→ **Written request A**
According to the climbing-gym waiver column, under which laws is the strength of a gym's liability waiver evaluated?
→ **Written request B**
Scale the entries from the line containing "Viewport: 1568px width, 710px" through the line containing "(x=26, y=24)", both lines included. Reproduce every line in that stretch, requests included, and multiply each answer coordinate by 0.7, rounding to whole numbers with halves rounded up.

→ **Document section**
****************
Ask a Lawyer is a recurring column where attorney Jason Pill answers questions submitted by people who work in the climbing industry. Got a legal question that you’d like him to tackle about your gym, your employees, or anything else in the wide world of climbing? Submit your legal questions here.
QUESTION: “Honestly, how solid is a gym’s waiver, in terms of protecting the facility against a lawsuit?”
PILL: That’s a straightforward question without a straightforward answer. The strength of a gym’s liability waiver will be evaluated under the state laws of that specific gym’s jurisdiction, so there is no one-size-fits all answer to the enforceability of liability waivers, and the rate of enforcement will vary by state. There are, however, some best practices and avoidable pitfalls when drafting liability waivers.
****************
[Data extracted from a collection]
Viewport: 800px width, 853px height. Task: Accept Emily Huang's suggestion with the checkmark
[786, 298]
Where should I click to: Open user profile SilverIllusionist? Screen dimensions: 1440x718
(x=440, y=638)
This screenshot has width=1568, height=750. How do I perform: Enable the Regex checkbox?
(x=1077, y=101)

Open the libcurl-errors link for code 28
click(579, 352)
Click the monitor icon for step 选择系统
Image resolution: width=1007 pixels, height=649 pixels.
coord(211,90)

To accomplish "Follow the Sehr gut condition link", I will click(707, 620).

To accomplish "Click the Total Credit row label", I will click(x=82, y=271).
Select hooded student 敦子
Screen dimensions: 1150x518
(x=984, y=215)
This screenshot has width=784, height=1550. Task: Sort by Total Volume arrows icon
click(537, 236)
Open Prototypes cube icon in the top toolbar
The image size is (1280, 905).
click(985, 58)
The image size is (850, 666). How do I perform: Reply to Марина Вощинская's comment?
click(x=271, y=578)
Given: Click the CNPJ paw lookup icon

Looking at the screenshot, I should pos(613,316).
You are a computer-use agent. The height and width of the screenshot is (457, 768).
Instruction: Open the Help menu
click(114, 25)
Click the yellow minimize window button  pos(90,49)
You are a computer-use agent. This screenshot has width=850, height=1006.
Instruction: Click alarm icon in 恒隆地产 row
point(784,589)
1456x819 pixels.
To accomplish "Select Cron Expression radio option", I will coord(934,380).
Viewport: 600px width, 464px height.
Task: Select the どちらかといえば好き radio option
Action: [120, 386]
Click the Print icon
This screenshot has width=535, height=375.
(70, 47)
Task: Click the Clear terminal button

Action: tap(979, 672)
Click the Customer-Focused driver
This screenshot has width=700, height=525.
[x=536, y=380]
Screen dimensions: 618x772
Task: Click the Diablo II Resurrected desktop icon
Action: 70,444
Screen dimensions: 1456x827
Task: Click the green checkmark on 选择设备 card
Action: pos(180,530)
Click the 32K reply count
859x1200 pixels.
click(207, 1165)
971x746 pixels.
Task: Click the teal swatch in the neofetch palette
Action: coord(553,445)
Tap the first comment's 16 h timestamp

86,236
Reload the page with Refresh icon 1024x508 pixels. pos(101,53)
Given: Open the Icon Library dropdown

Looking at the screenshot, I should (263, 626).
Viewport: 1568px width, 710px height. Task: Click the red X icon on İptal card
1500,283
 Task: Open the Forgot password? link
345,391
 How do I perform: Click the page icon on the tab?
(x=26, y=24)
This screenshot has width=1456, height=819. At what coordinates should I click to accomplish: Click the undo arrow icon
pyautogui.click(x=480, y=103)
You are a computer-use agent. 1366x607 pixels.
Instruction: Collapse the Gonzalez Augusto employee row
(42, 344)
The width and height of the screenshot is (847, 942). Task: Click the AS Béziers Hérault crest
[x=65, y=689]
****************
→ **Full response A**
The strength of a gym's liability waiver is evaluated under the state laws of that specific gym's jurisdiction.

→ **Full response B**
Viewport: 1568px width, 710px height. Task: Click the red X icon on İptal card
1050,198
 Task: Open the Forgot password? link
242,274
 How do I perform: Click the page icon on the tab?
(x=18, y=17)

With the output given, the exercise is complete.